Chief Executive Officer (CEO) IESR Fabby Tumiwa menjelaskan ada sejumlah faktor yang bisa menyebabkan terjadinya pemadaman listrik ini. Oleh karena itu, ia mendorong pemerintah untuk melakukan penyelidikan secara menyeluruh demi mengungkap penyebab pasti dari gangguan pasokan yang terjadi sehingga hal seperti ini bisa dicegah di kemudian hari.

“Ada sejumlah faktor yang menjadi faktor penyebab pemadaman listrik, antara lain minimnya cadangan daya, gangguan pasokan bahan bakar, jadwal perawatan pembangkit yang tidak sinkron, hingga gangguan transmisi. Investigasi menyeluruh bisa menjawab pemicu dan penyebab utama pemadaman,” kata Fabby.

Peristiwa ini menurutnya perlu dijadikan sebagai momentum untuk melakukan evaluasi dan perbaikan terhadap ketahanan sistem kelistrikan nasional, di tengah meningkatnya kebutuhan listrik akibat perkembangan industri hingga elektrifikasi kendaraan.

“Jika sejumlah informasi yang beredar bahwa adanya gangguan pasokan batu bara yang membuat PLTU harus menurunkan kapasitas pembangkitannya adalah benar, ini menunjukkan bahwa ketergantungan pada sistem kelistrikan yang didominasi oleh batu bara dan sistem listrik yang terpusat merupakan ancaman keamanan pasokan energi,” sambungnya.

Menteri Energi dan Sumber Daya Mineral (ESDM) Bahlil Lahadalia sebelumnya juga telah membantah bahwa pemadaman yang terjadi ini dikarenakan akibat kurangnya pasokan bahan bakar di sejumlah pembangkit.
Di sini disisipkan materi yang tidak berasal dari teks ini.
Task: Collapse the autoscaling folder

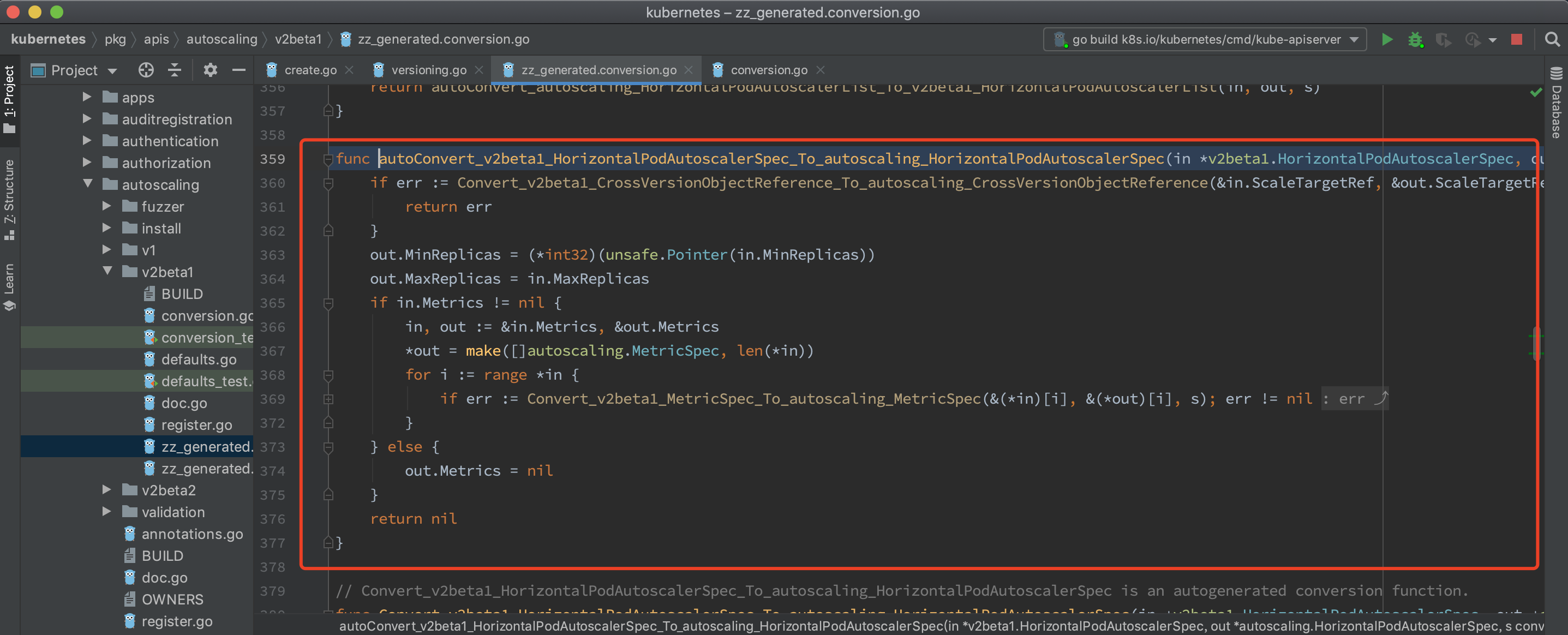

Pihak pemerintah melalui Kementerian ESDM sudah berkoordinasi dengan PLN untuk mengambil langkah mitigasi.

“Total kebutuhan batu bara PLN itu 154 juta. Dari 154 juta itu Dirjen Minerba sudah memberikan penugasan kepada perusahaan-perusahaan batu bara nasional itu sebesar 180 sampai 190 juta yang sudah dikontrakkan 134 juta ton, artinya tinggal sekitar 18 juta kan? Di mananya ada kekurangan,” ucap Bahlil, Jumat (19/06/2026).